Like Pontius Pilate, the average prosecutor is only nominally interested in the truth (if that). Nominal interest aside, he’ll feel free to lie, manipulate, conceal, rely shamelessly on transparently fallacious reasoning, and take unapologetic advantage both of his greater knowledge of the legal system than the average defendant, as well as of the tight web of personal contacts he has with that system–a system that has no problem cutting slack to prosecutors that would never be cut to anyone else. Granted, a defendant like Bannon has a well-paid legal team to level the playing field. But people like Bannon are the exception to the rule. Distort the truth in Bannon’s case, and you end up distorting it in every other.

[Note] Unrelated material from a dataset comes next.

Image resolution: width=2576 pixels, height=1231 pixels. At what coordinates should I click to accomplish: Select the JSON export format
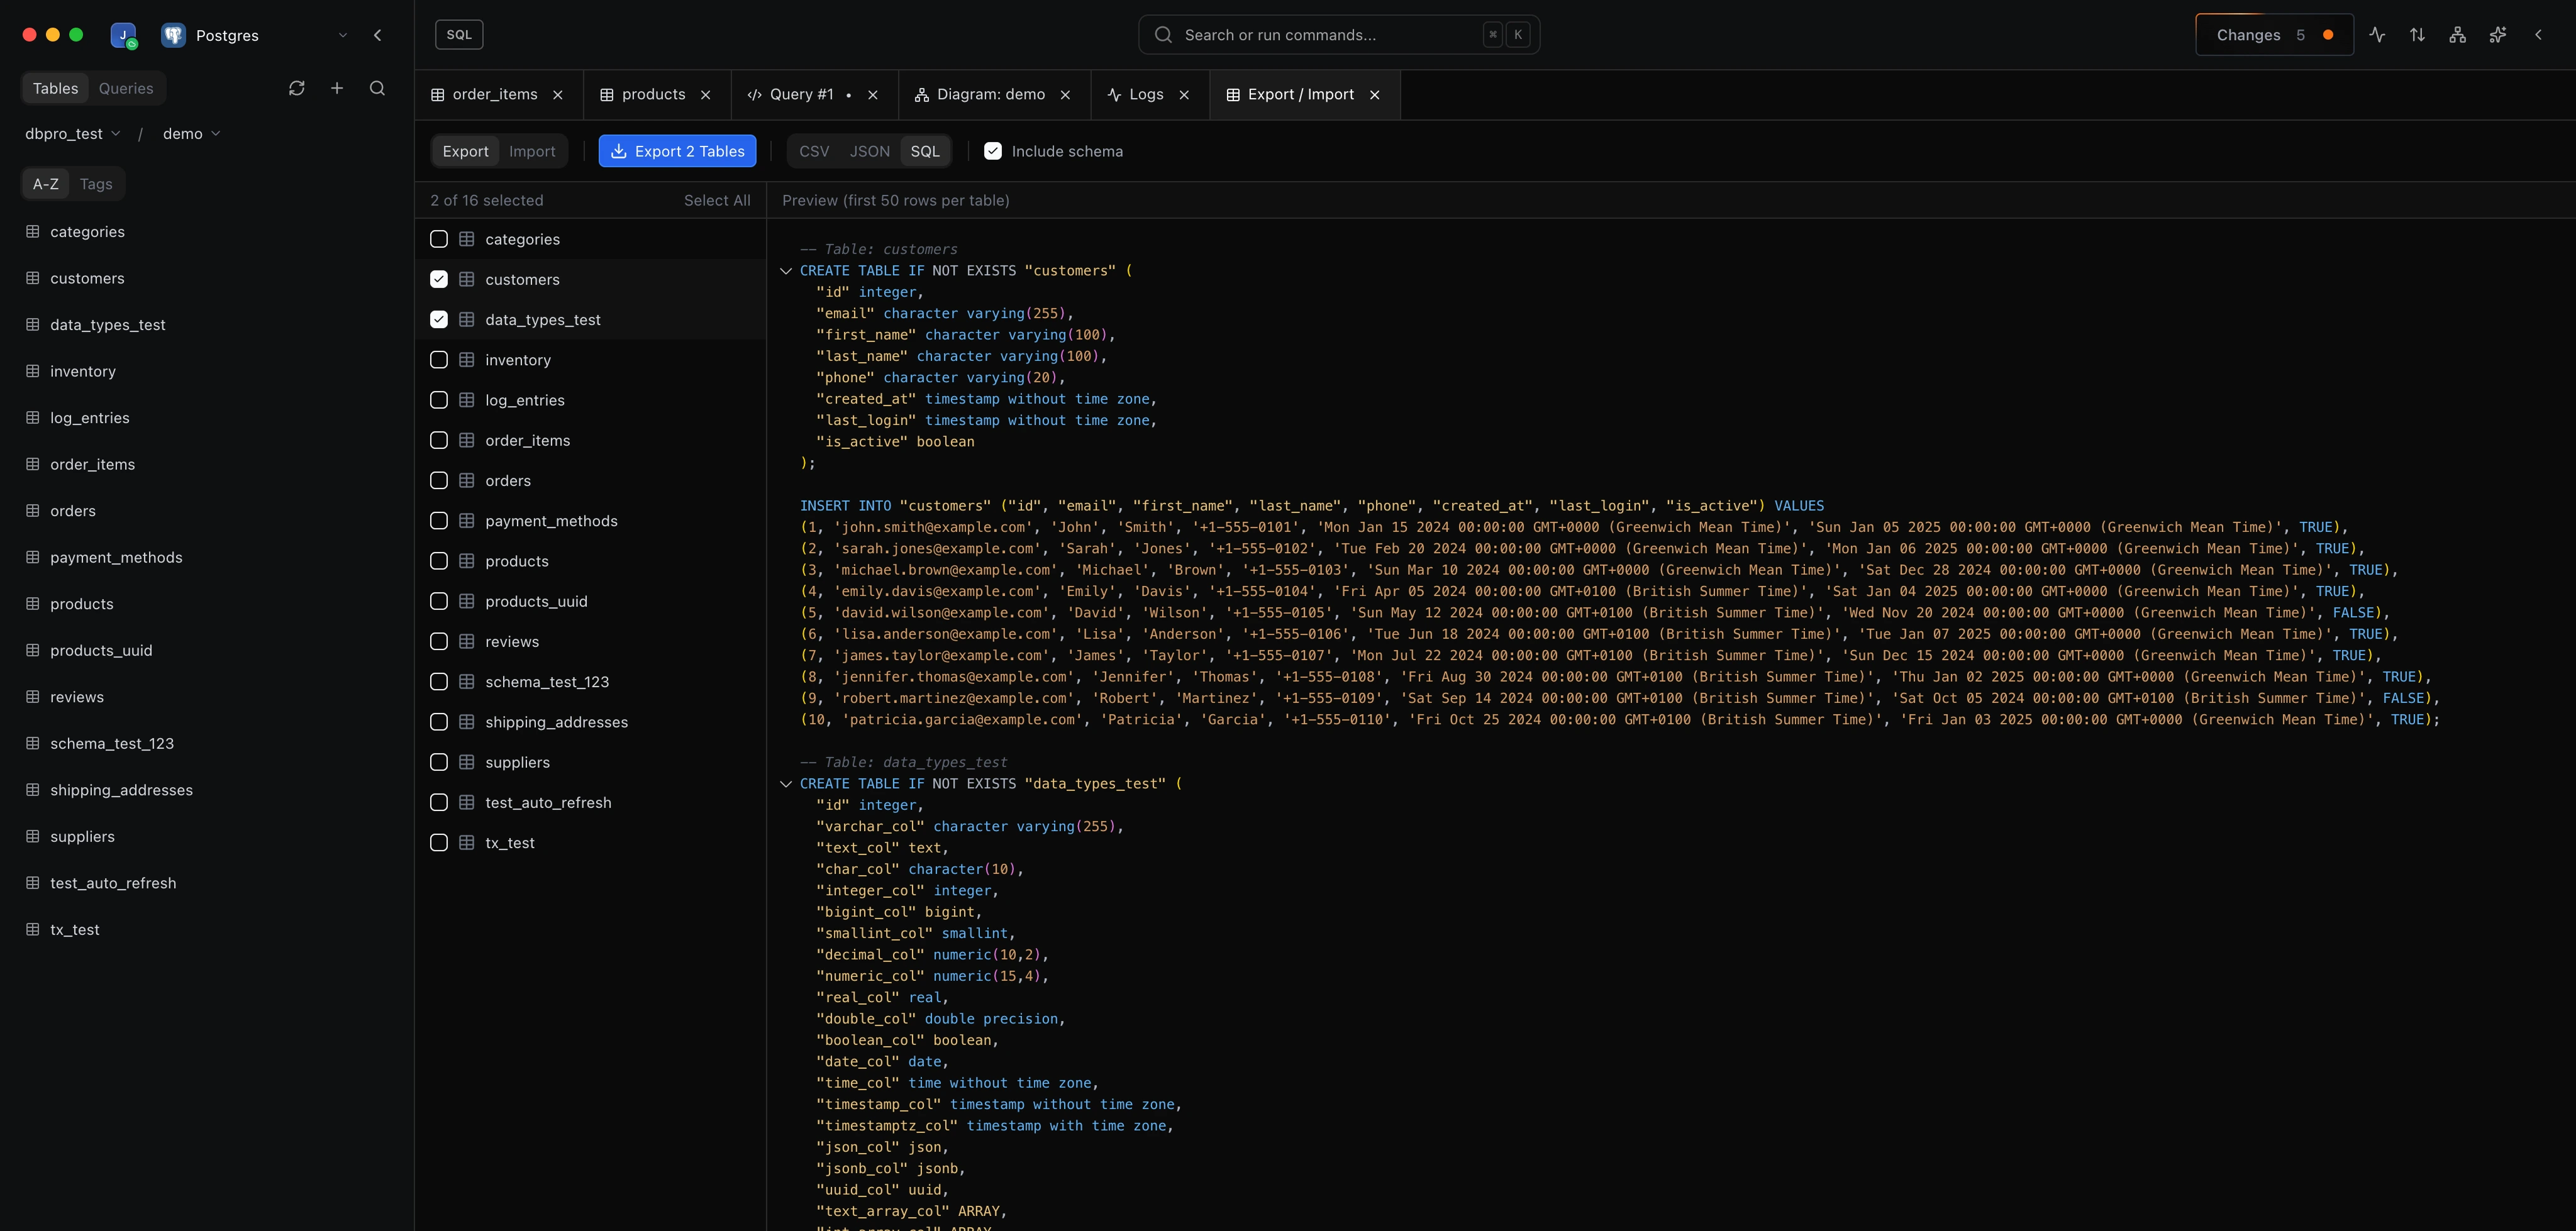(x=869, y=151)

Journalists have to start acknowledging such facts in their coverage of criminal trials, even trials of figures as unsavory and clearly guilty as Stephen Bannon. Stephen Bannon’s refusal to take the stand is not something that “many defendants” happen to do. It’s what all defendants are advised to do, whether we’re talking about a traffic ticket, or armed robbery, or contempt of Congress. Americans have no real understanding of how their legal system works, whether de facto or de jure. That ignorance is in part a failure of civic education, but also a function of bad press coverage. A modest proposal on both counts: do the work to get it right.